● Work request:
In the records below, the line with "Screen dimensions: 1008x1198" and every line after it must be written out exactly; no pictures belong in the result.

*** Task inputs

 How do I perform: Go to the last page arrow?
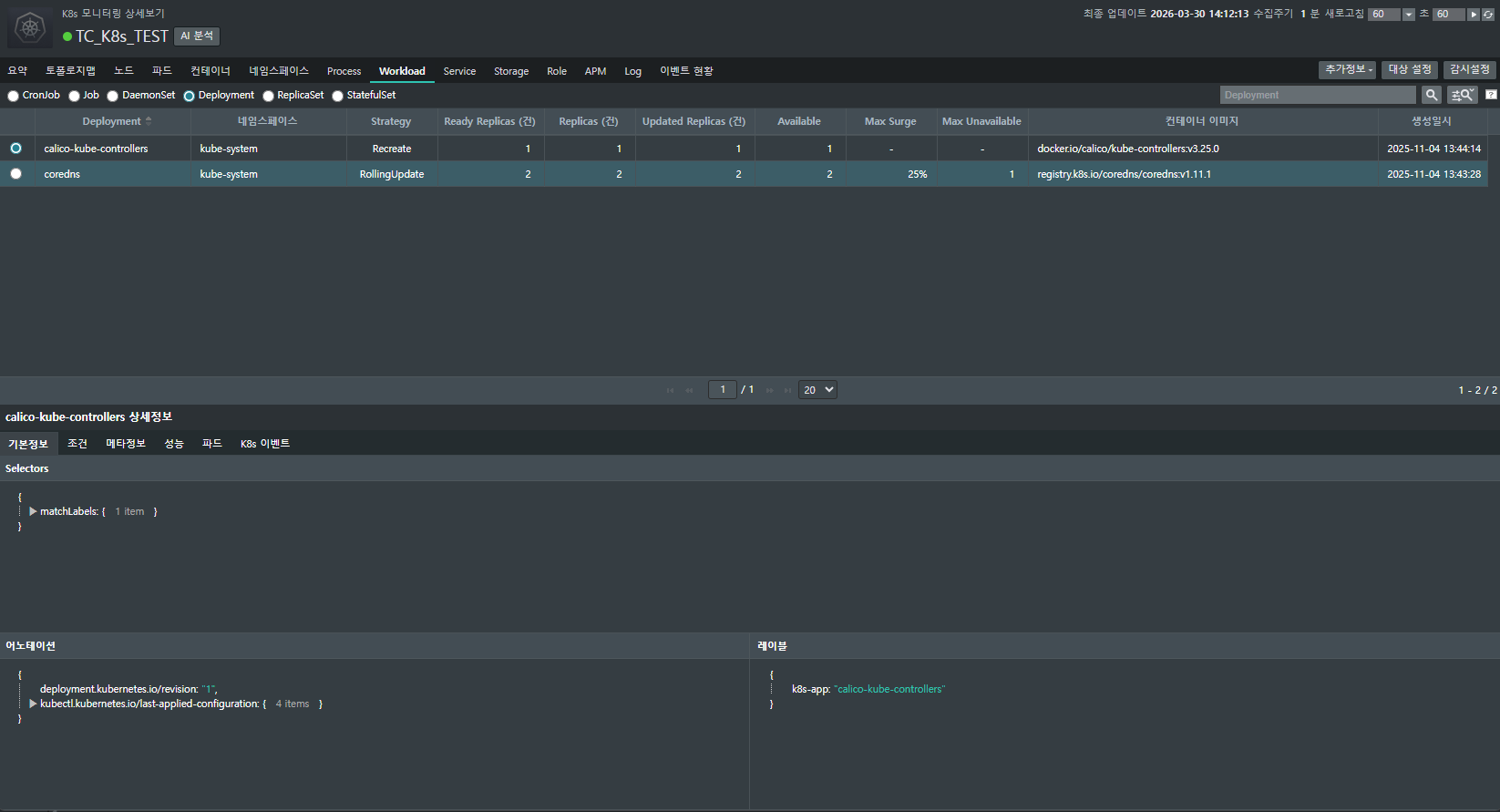pos(788,390)
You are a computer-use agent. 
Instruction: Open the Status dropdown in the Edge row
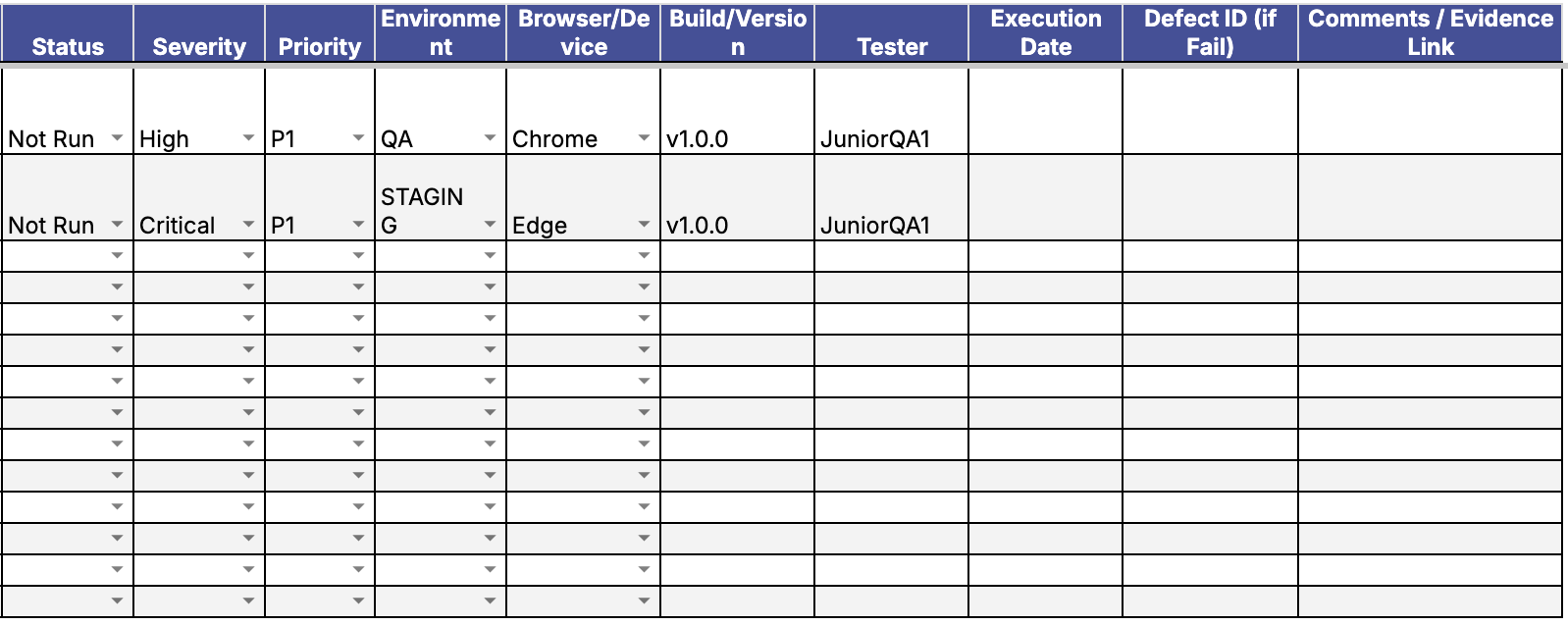tap(117, 225)
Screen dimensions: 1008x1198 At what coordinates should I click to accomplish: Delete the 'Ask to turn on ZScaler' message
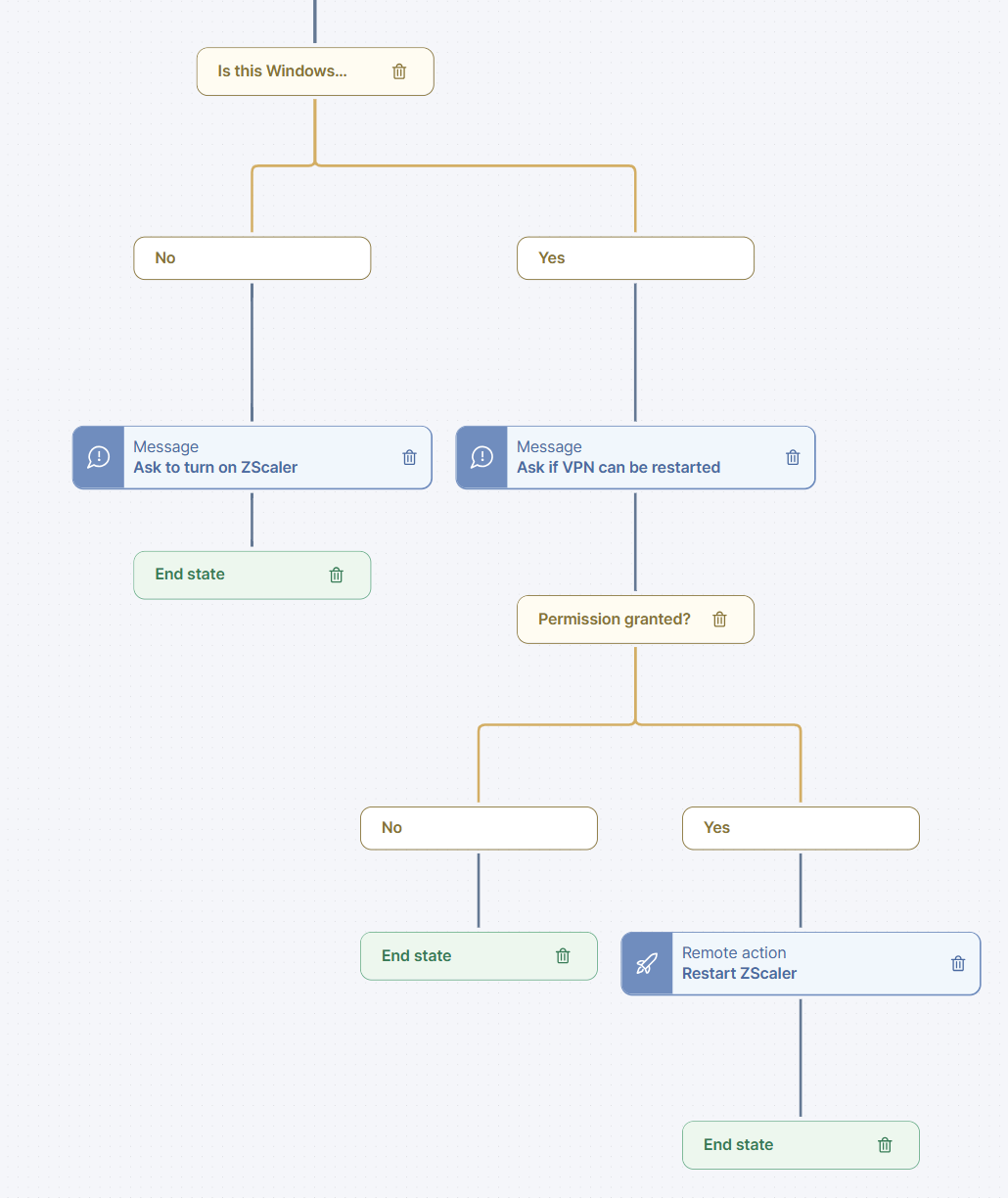point(410,457)
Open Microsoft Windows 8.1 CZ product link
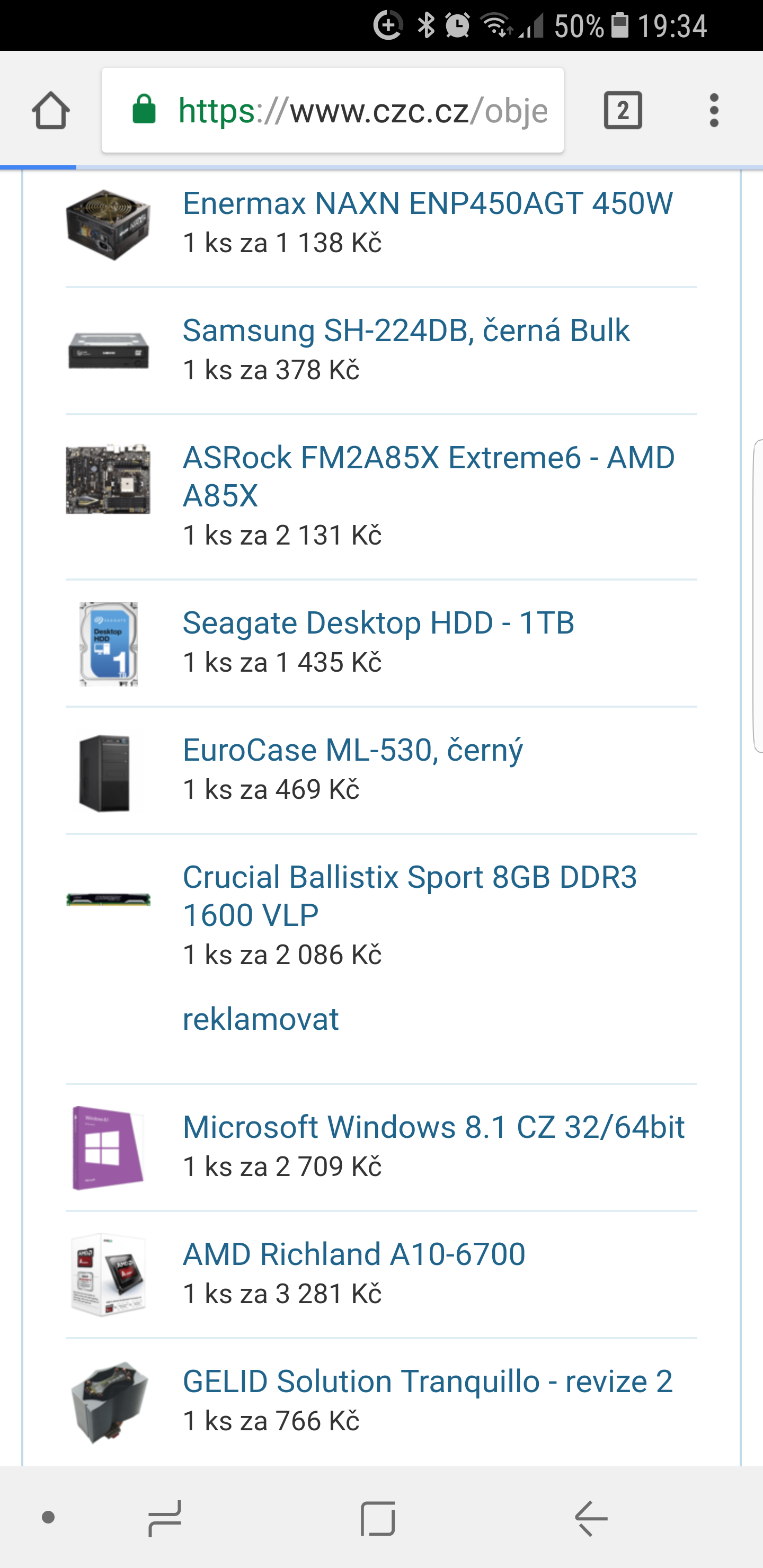 [433, 1127]
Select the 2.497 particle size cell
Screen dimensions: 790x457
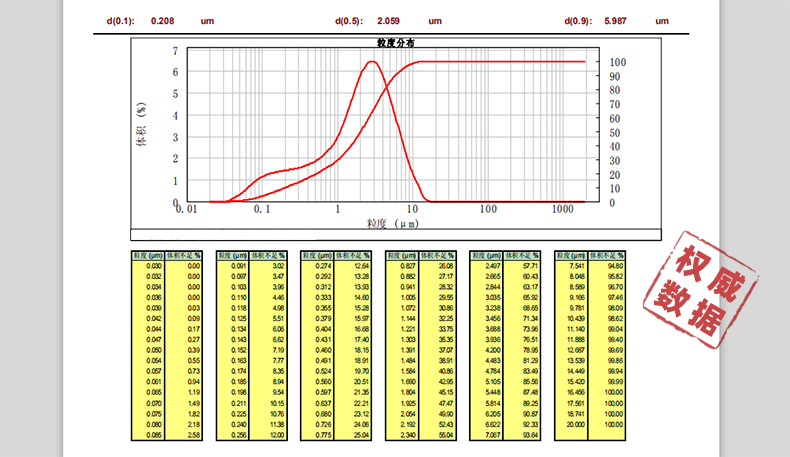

******

● Final answer:
Screen dimensions: 1008x1198 At what coordinates should I click to accomplish: Delete the 'Ask to turn on ZScaler' message
point(410,457)
Open Microsoft Windows 8.1 CZ product link
 [433, 1127]
Select the 2.497 particle size cell
Screen dimensions: 790x457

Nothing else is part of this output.